The Chinese currency has fallen sharply against the dollar over the past two weeks, hit by the economic impact of the country’s Covid lockdowns, the war in Ukraine and the prospect of US monetary policy tightening. But the renminbi has not evolved in isolation: analysts warn that it is dragging other emerging market currencies with it, including those outside the Asian manufacturing complex.
With food and energy prices soaring, currencies in commodity-exporting emerging markets like Brazil and South Africa are among the few to have benefited from the Russian invasion of Ukraine end of February. Many of these currencies also benefited from Chinese demand for industrial goods, such as copper and iron ore, earlier this year.
In April, however, the combination of a slowing Chinese economy and the global fallout from the war sent emerging market currencies down around the world.
Yerlan Syzdykov, global head of emerging markets at Amundi, says the proliferation of strict lockdowns in China is causing weakness across the economy. The worst-case scenario projected by Amundi analysts is that the shutdowns will lead to a 10% reduction in manufacturing and an 18% drop in steel production.

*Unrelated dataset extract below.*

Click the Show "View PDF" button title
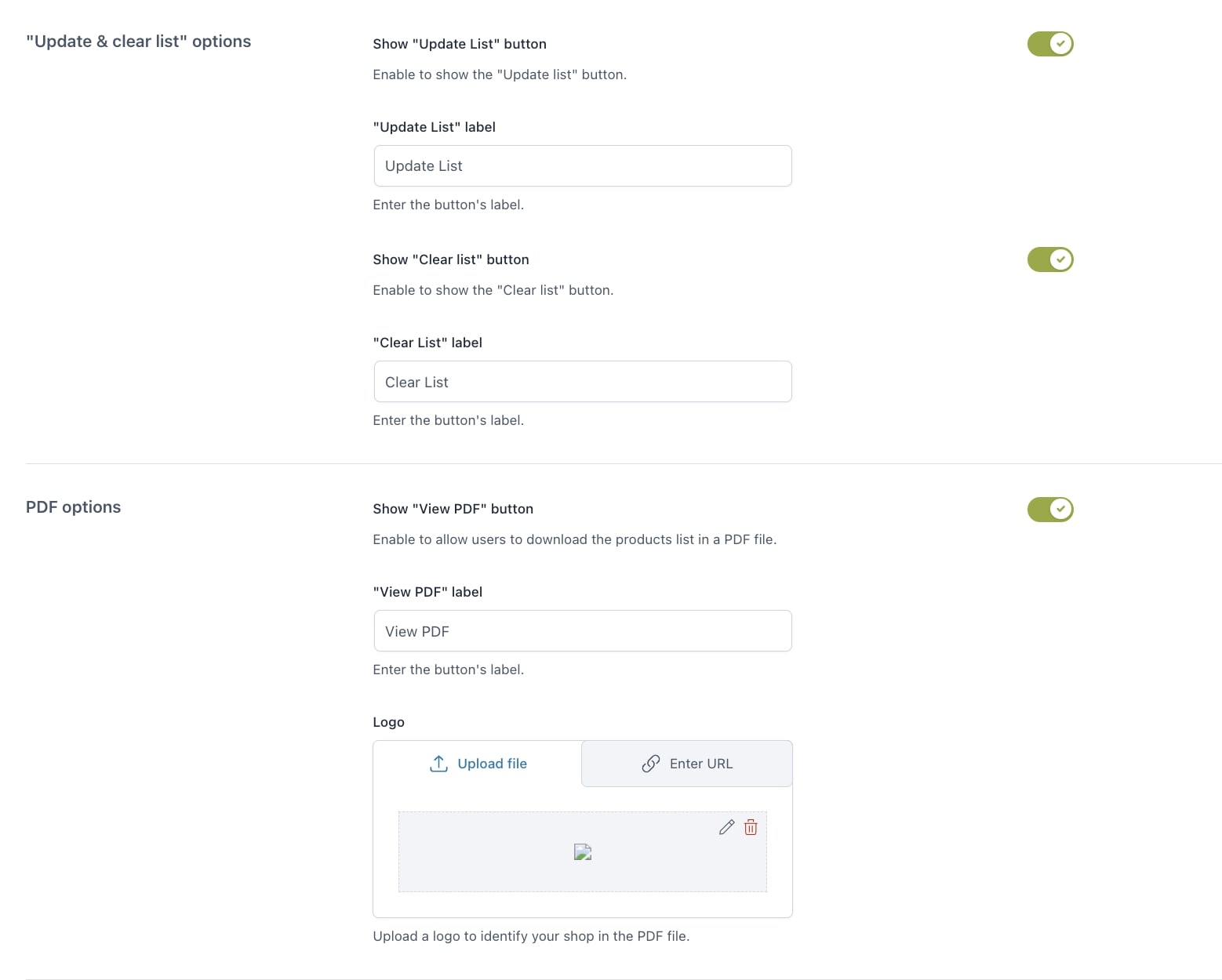 453,509
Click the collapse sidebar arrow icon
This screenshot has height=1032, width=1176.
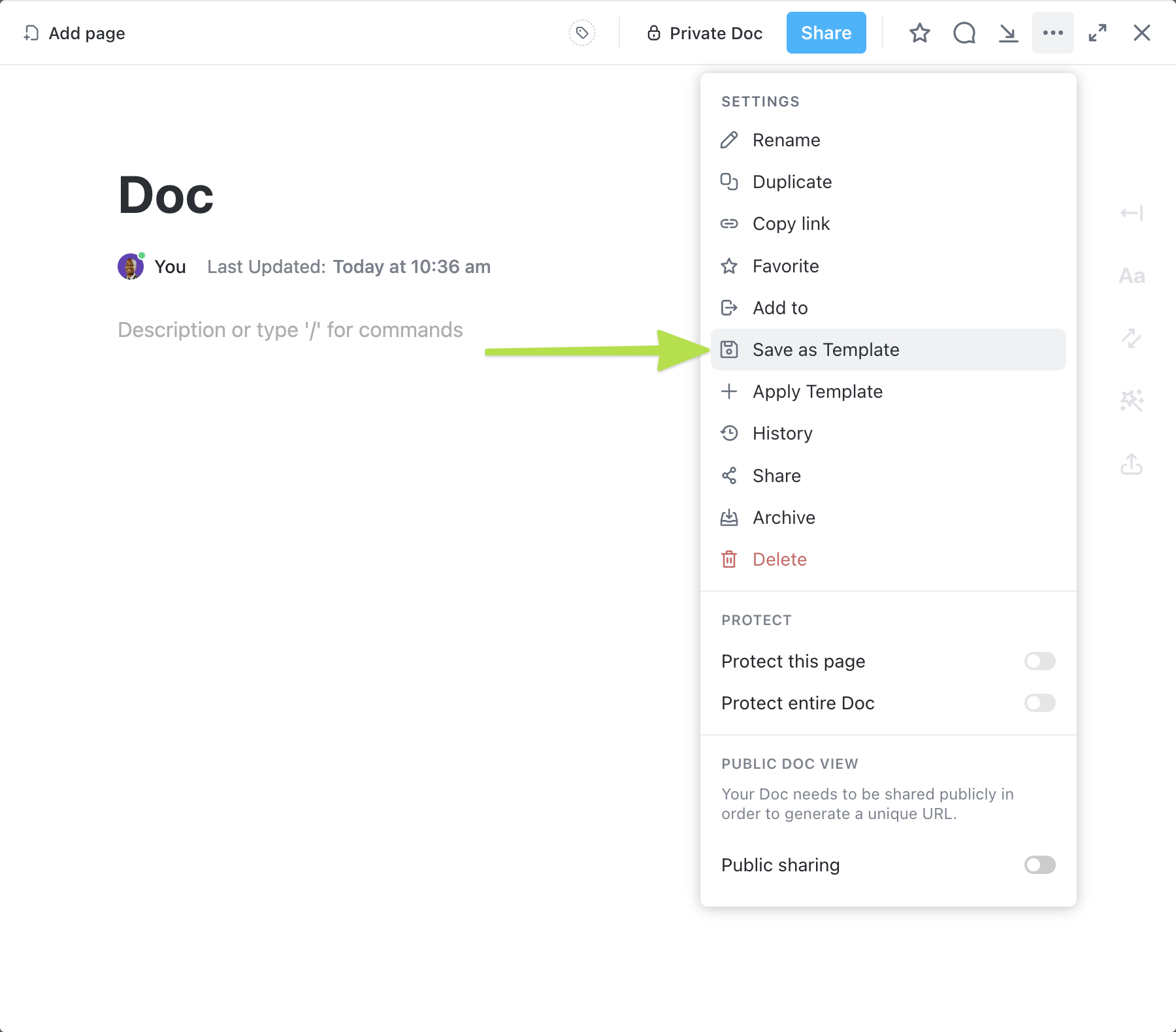click(x=1132, y=213)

Amundi was bearish on Chinese growth before the recent lockdowns began. Its internal view was that GDP growth this year would be nearly one percentage point below the IMF forecast of 4.4%. But even that figure is now under pressure, Syzdykov said.
“It’s having a negative effect on commodity prices – those countries, especially in Latin America, that have had a positive effect on their terms of trade so far, they’re going backwards,” he said. . “It will certainly affect their longer-term prospects. »

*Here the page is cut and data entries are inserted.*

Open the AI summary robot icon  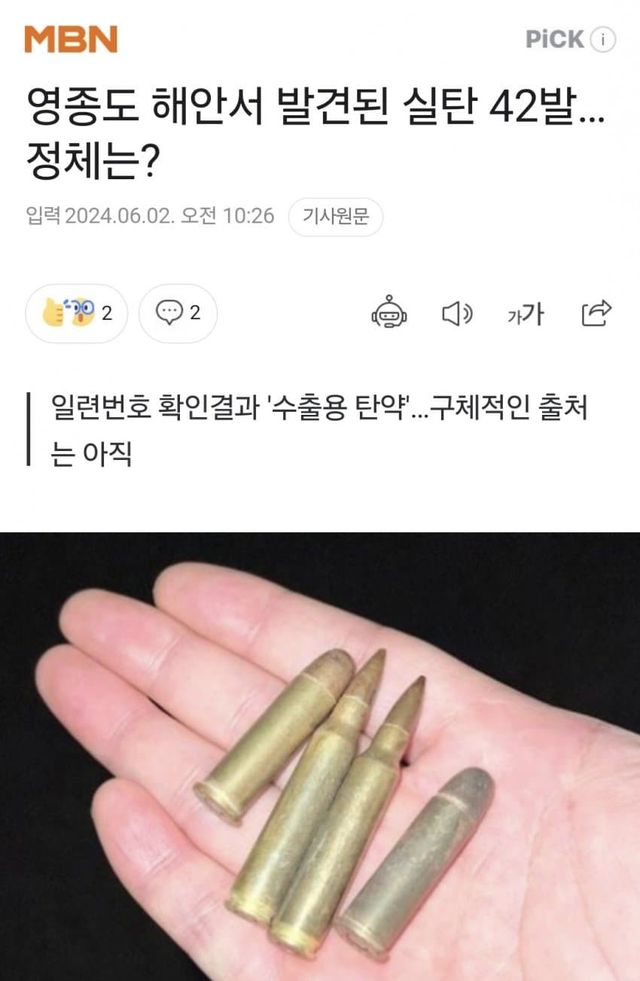pyautogui.click(x=389, y=312)
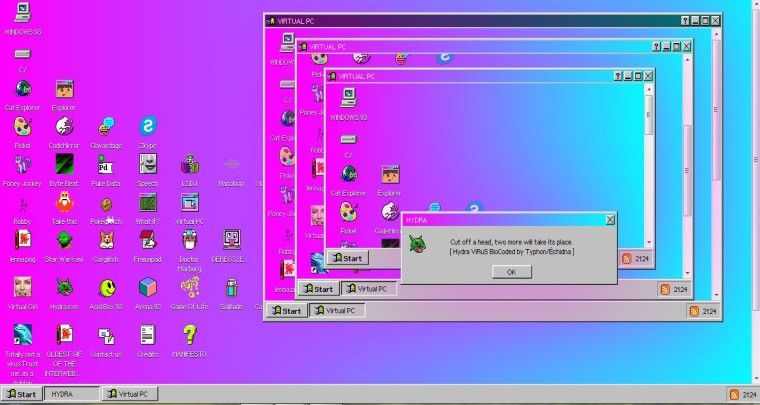Image resolution: width=760 pixels, height=405 pixels.
Task: Open the Framapad icon
Action: [x=147, y=240]
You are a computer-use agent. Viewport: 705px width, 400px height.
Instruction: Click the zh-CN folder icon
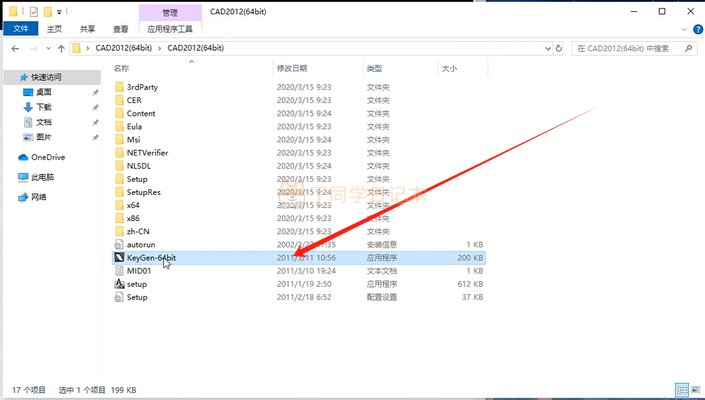[119, 231]
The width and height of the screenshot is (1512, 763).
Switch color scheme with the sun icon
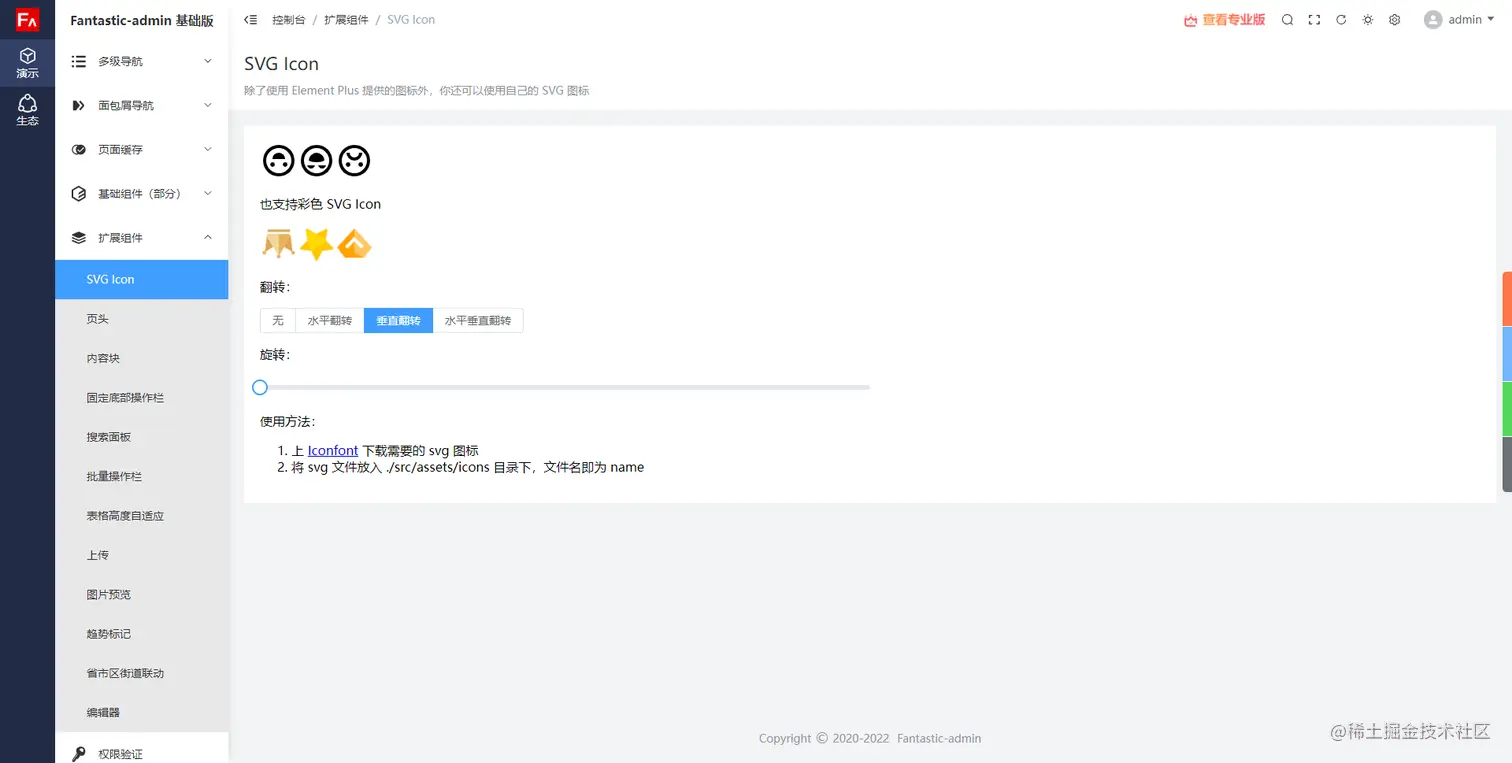1368,20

At the end of April, the Brazilian real was one of the best performing currencies in the world at the start of the year, with a gain of 20% against the dollar. A sharp decline since then left it a more modest 13% higher.
Meanwhile, the Peruvian sol and the Colombian pesos fell sharply. The Chilean peso and South African rand wiped out nearly all of this year’s gains.
Central banks in Brazil and several other emerging markets reacted early to the prospect of higher U.S. interest rates and a stronger dollar by raising borrowing costs from the first half of the year. last.
But whereas before the war in Ukraine inflation in developing economies was expected to peak around the middle of this year, Syzdykov said, that should now be delayed for at least another three months, which could exert more sustained pressure on the currencies of these countries. .
Only after this point could another recovery ensue, Syzdykov suggested. “That would be the time when international investors would start to come back, and these flows will help propel these currencies again,” he said.